Unfortunately, I couldn’t find any videos of Ramon Montoya. The one above is of his nephew, Carlos Montoya.
Ramon Montoya is, without a doubt, one of the greatest flamenco guitarists to ever have lived. His compositions have left a lasting mark on this very complex genre of music. It is one thing to playing the guitar – it is another to sing and play rhythm simultaneously. This is why I put Ramon Montoya at number 5 on the all-time list. The talent, the influence, the legacy – he really did have it all. Enjoy!
Please forgive the brief hiatus from posting my remaining Top 15 Favorite/Best Guitarists.
I’ve recently become a home owner and have been frantically working on a few small projects that must get done quickly. I am going to attempt to post #5 later tonight. You won’t be disappointed!
I’m going to kindly ask that you wait until you see my remaining Top 5 before you give me a piece of your mind concerning this pick!
Don’t get me wrong – Hendrix is amazing. He reigned in distortion better than any other guitar player. His playing is out of this world. No one has come close to emulating him (well, maybe Stevie Ray Vaughan) and his style/technique. I really wonder how Hendrix’s playing would have evolved had he not died so young.

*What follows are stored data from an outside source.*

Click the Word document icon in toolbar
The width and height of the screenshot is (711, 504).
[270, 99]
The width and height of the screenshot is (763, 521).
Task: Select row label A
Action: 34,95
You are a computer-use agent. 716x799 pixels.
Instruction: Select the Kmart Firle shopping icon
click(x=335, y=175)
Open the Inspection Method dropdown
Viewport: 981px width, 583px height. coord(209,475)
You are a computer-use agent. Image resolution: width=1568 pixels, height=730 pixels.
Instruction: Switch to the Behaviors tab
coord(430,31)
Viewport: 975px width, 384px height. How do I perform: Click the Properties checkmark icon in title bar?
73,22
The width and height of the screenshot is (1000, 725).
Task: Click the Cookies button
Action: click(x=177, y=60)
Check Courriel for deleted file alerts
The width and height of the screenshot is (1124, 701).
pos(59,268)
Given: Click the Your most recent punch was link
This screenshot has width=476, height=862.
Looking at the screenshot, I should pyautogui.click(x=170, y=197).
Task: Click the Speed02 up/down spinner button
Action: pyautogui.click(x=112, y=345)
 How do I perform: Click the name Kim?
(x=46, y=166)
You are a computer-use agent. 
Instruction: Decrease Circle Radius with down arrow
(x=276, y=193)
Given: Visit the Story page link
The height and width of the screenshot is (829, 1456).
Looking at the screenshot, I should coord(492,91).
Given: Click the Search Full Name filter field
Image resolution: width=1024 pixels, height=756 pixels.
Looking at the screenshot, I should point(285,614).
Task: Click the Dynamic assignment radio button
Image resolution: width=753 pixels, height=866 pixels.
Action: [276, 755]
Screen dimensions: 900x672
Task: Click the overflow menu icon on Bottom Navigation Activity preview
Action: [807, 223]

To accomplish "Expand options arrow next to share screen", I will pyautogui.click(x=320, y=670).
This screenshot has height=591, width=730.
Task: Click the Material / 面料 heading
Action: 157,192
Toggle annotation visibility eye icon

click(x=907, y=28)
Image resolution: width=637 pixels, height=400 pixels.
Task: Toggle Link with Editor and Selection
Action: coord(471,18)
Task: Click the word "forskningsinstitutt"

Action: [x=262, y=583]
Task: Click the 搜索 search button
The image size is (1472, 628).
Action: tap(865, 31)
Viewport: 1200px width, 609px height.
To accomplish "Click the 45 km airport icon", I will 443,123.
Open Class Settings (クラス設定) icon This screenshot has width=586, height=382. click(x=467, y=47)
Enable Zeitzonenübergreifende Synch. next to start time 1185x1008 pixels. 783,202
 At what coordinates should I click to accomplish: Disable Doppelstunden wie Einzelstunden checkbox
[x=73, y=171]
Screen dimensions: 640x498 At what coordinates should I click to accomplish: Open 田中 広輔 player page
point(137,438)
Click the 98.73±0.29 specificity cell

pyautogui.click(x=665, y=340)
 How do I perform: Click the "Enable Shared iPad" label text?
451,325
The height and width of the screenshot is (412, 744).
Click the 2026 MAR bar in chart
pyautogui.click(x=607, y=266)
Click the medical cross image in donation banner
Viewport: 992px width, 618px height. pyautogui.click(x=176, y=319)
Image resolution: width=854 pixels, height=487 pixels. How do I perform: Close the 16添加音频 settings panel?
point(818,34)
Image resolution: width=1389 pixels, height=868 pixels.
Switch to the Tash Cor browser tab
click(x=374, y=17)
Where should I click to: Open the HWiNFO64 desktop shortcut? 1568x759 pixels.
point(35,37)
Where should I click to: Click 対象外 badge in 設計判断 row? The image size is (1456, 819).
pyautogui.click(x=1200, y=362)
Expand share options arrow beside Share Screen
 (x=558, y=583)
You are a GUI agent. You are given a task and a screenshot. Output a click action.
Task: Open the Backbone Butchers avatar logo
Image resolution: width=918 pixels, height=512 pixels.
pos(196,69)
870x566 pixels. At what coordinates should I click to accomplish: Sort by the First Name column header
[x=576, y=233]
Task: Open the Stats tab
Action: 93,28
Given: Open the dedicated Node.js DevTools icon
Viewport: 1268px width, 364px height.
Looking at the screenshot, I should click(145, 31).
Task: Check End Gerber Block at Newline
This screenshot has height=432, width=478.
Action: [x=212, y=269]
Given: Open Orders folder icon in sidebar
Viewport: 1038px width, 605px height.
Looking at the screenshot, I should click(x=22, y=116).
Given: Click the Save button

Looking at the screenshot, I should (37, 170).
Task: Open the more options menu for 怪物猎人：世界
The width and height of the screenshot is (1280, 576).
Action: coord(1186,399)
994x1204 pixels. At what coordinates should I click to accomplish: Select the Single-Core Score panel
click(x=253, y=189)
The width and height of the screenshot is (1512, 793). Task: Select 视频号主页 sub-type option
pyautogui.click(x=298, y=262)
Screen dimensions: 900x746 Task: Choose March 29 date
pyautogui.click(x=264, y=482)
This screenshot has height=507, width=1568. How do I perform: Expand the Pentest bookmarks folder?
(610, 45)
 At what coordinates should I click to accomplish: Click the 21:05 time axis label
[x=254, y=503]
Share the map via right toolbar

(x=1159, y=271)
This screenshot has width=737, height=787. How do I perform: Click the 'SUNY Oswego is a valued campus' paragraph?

I’ve always wondered why so many guitar magazines have Hendrix as #1. I think you’ll see that, especially in terms of technical excellence, there are several guitarists who have Hendrix beat.
What do you think?
What would a Top 10 list be without Eric Clapton? Clapton continues to draw hundreds of thousands of fans to his live performances. His legacy is huge – and he isn’t even dead! Clapton is a phenomenal blues guitarist and plays with a lot of feeling, as is demonstrated in the video above. Enjoy!
No guitarist is as good at note-bending and sustaining than David Gilmour. His work with Pink Floyd has contributed to that band selling more than 250 million records worldwide as of 2010. Apart from his work with Pink Floyd, he has had a successful solo career and has achieved great recognition for his work as a producer.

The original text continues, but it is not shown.